Progressive Osteolysis After Use of Synthetic Bone Graft Substitute

Punnavit Harimtepathip 1,, Lamar F Callaway 1, Margaret A Sinkler 2, Suash Sharma 3, Kelly C Homlar 1
Editors: Alexander Muacevic, John R Adler
PMCID: PMC8716127  PMID: 34987894

Abstract

Benign bone tumors are commonly treated with intralesional curettage and bone graft, with autogenous bone graft being the gold standard. However, autogenous bone graft has its limitation, and artificial bone graft substitutes were developed as an alternative. PRO-DENSE™ (Wright Medical Technology, Arlington, Tennessee) is a calcium sulfate and calcium phosphate mixed bone graft substitute that is biodegradable and osteoconductive, which has made them a popular choice among surgeons. However, long-term studies of this treatment method for benign tumors are still limited.

In this report, we present a case of progressive femoral neck osteolysis caused by an inflammatory reaction to PRO-DENSE™ two years after intralesional curettage and bone grafting of a benign bone tumor. 

A twenty-one-year-old female with fibrous dysplasia underwent intralesional curettage with the use of PRO-DENSE™ bone substitute to fill the cavitary defect. She developed an inflammatory reaction to the bone graft substitute leading to increasing pain and osteolysis requiring a reoperation.

Bone graft substitute has many advantages; however, they should be used with discretion due to many unknown regarding their safety and long-term outcomes.
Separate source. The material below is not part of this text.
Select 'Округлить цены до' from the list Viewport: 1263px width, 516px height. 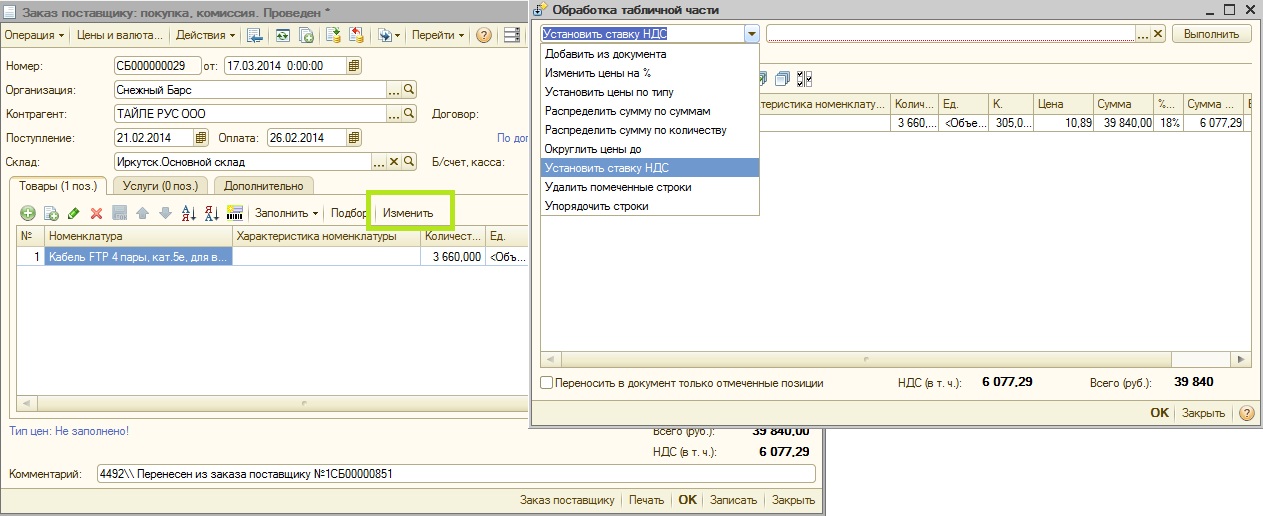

Keywords: bone graft substitutes, synthetic bone graft, osteolysis, benign bone tumor, pro-dense, fibrous dysplasia, polymethyl methacrylate, calcium sulfate, bone cement, calcium phosphate

Introduction

Benign bone tumors are commonly treated with intralesional curettage. Although controversy exists with regards to the augmentation of the remaining osseous defect, bone grafting remains a reasonable option [1-3]. The gold standard for all grafting procedures is autogenous bone graft; however, due to limited supply and donor site morbidity, artificial bone graft substitutes were developed as an alternative [4]. One synthetic bone graft substitute is PRO-DENSE™ (Wright Medical Technology, Arlington, Tennessee), which is composed of calcium sulfate and calcium phosphate matrix mixed with beta-tricalcium phosphate granules [5]. PRO-DENSE™ and similar bone graft substitutes have advantages of being abundant in supply, biodegradable, and osteoconductive, which has made them a popular choice among surgeons. However, long-term studies of this treatment method for benign tumors are still limited. Despite advances in bone graft substitute composition, complications directly related to implanted synthetic bone graft continue to occur, many of which are related to local inflammatory reactions [6-8].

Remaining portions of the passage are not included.